Senate Finance Looks at Types of Income and Entities

The Senate Finance Committee has been busy churning out options papers on various tax reform topics (we wrote previously about their economic security and international tax papers) and has continued its work last week with two new papers: one on types of income and business entities and another on nonprofits and charitable giving.

The first paper runs the gamut, with options ranging from the narrow, like closing the carried interest loophole, to the ambitious, like integrating the corporate and individual income taxes.

It first details the main concerns with the current individual and business tax system:

  • Overall complexity of having many different rules
  • Differences in tax treatment of different types of business entities
  • Tax bias on debt or equity financing
  • "Lock-in" incentives, or the incentive for corporations to retain their earnings rather than distribute them to shareholders
  • Distinguishing between service and capital income for owners of S corporations
  • Differences in treatment of economically similar financial instruments

The paper then presents various options for addressing these concerns. Options include taxing capital gains and dividends as ordinary income, integrating the individual and corporate income taxes through various methods, reducing interest deductions, taxing corporate accumulated earnings more or giving preferential treatment to dividends, treating carried interest as ordinary income, and reforming the tax treatment of financial products.

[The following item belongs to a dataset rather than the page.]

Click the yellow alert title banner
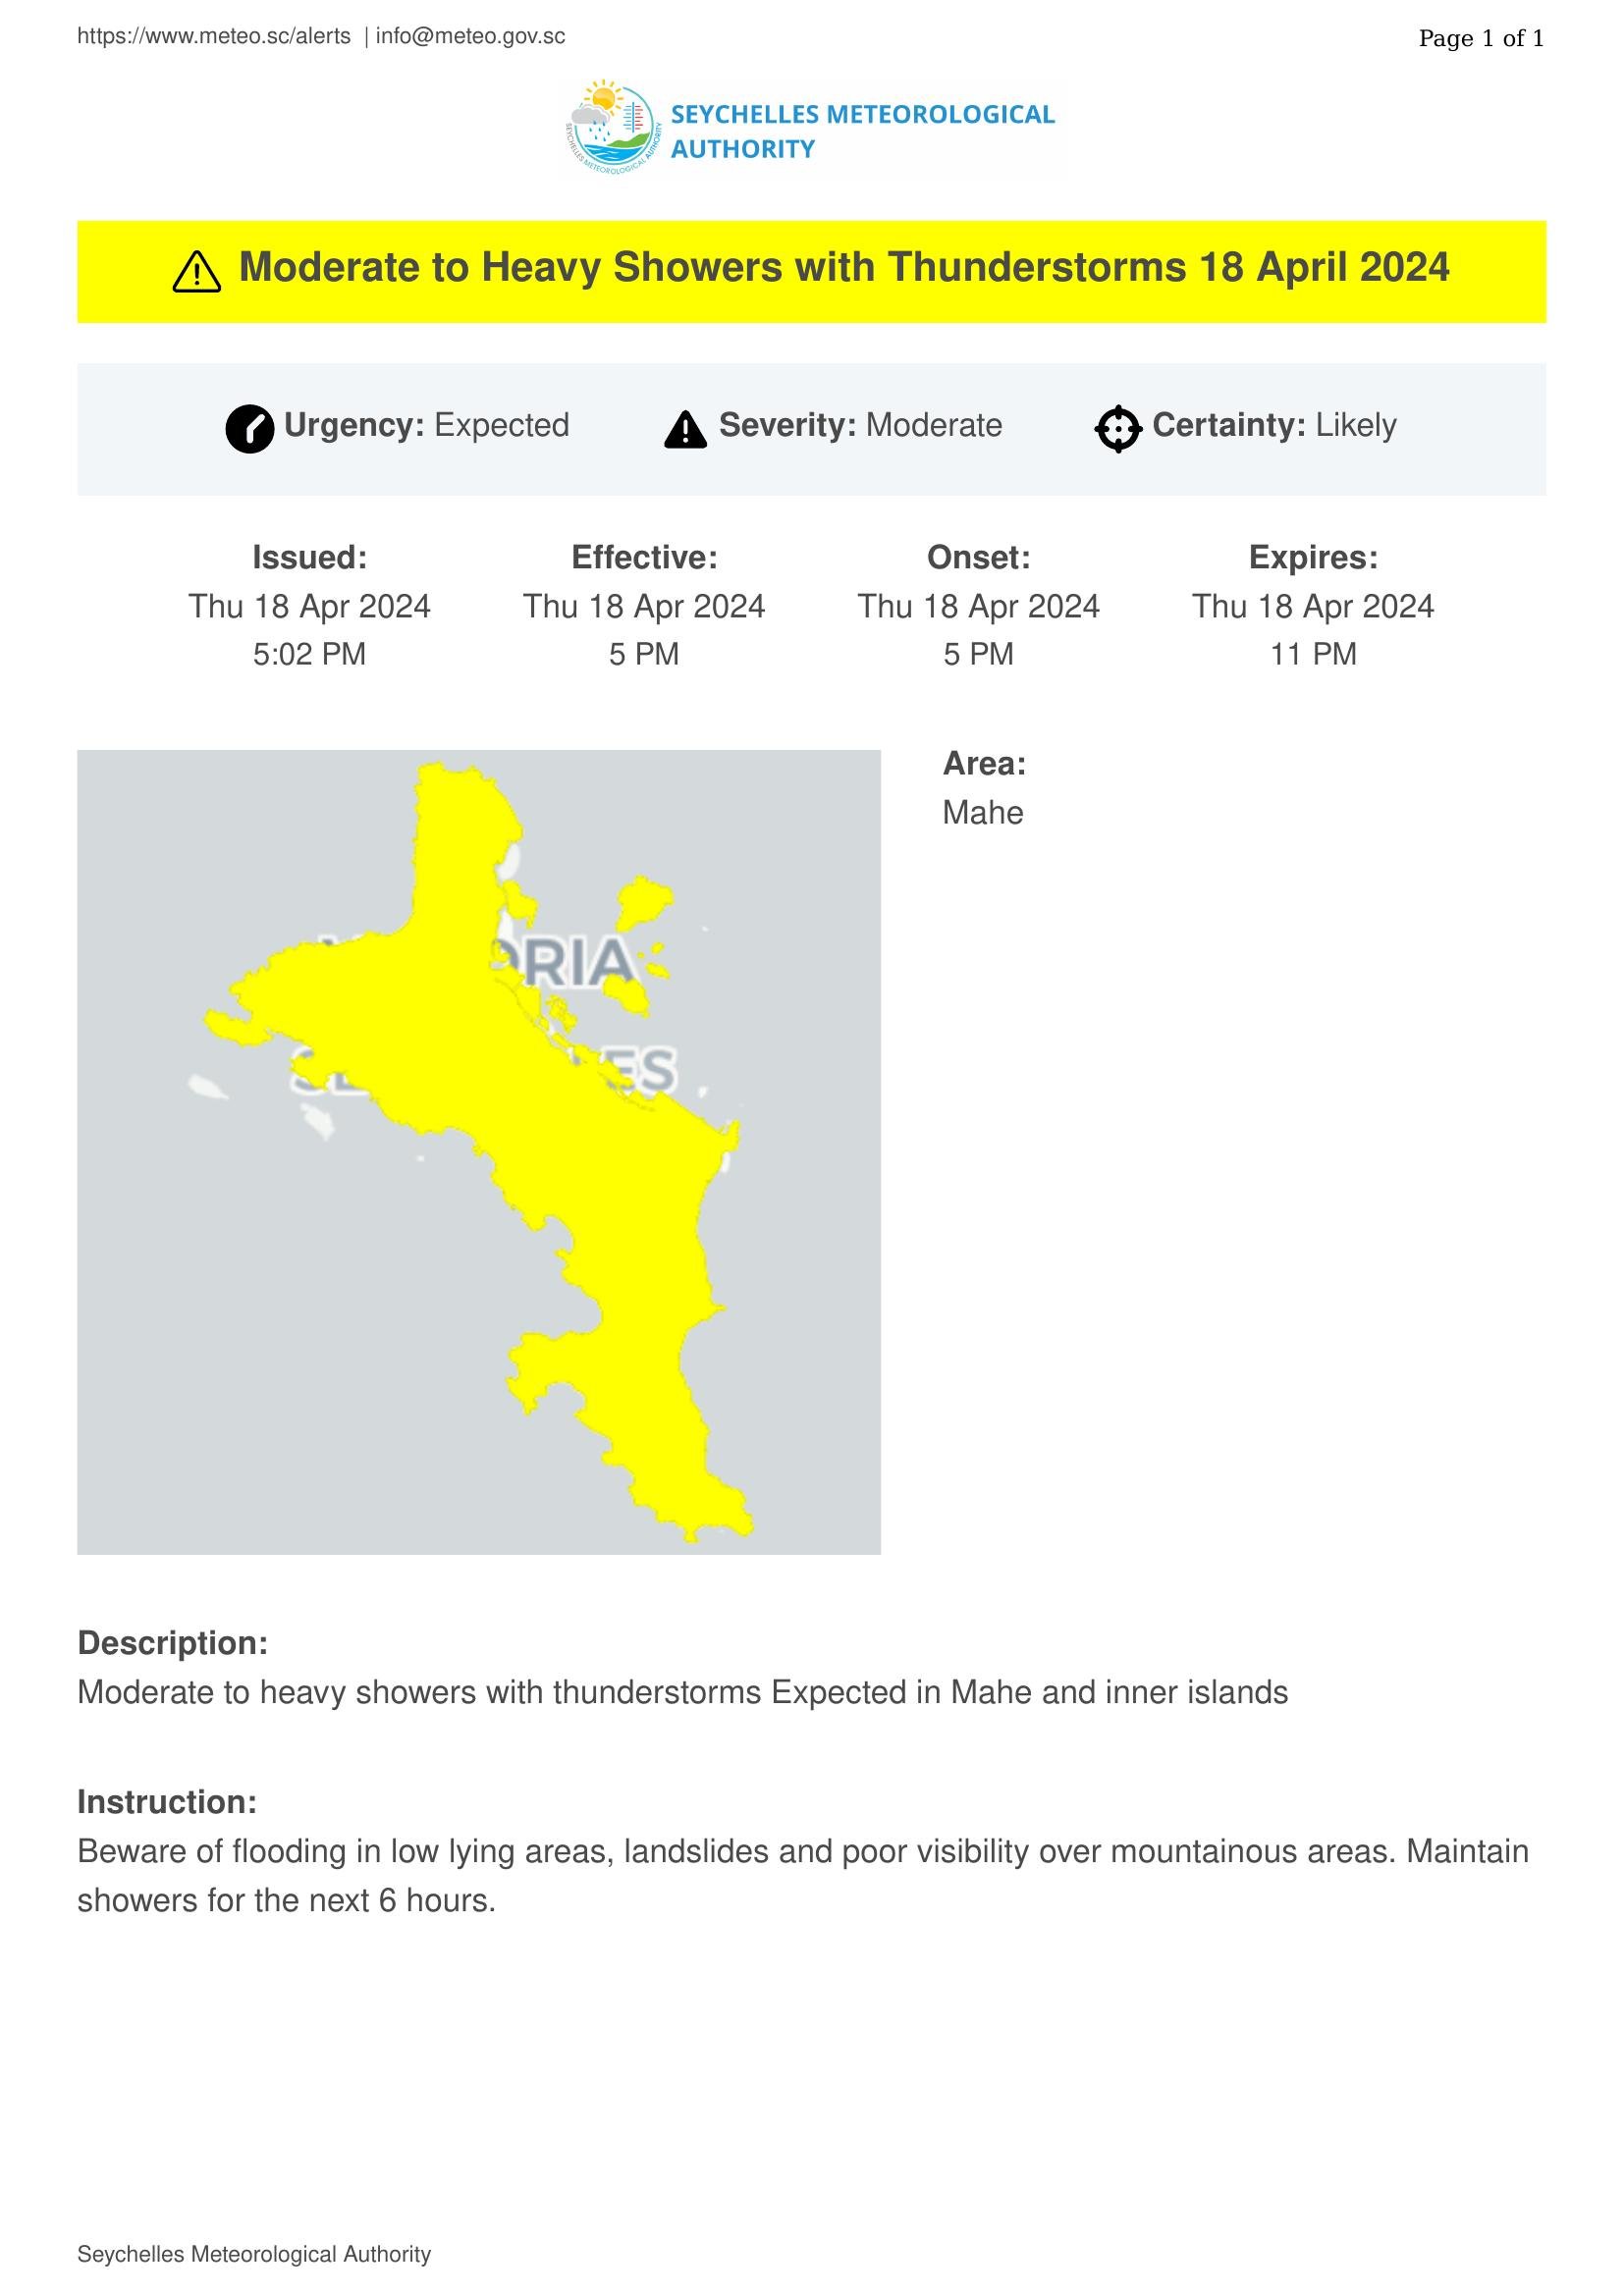The width and height of the screenshot is (1624, 2296). coord(812,271)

The second paper goes into the charitable deduction and the tax treatment of nonprofits. On the former topic, the paper includes a number of broad options like eliminating the deduction, converting it into a credit, making it available to non-itemizers, or changing it into a matching grant. It also includes more targeted options to change the deductibility of certain activities or change how the deduction is calculated for non-cash contributions. On the tax treatment of nonprofits, options include taxing their commercial activity or revising the rules for tax-exempt commercial activity, broadening the tax on unrelated business income, and reforming rules for organizations that engage in political activity (or restricting that activity).

The Finance Committee has added two more options paper to its growing collection. Let's hope they continue to do so and put that information to good use.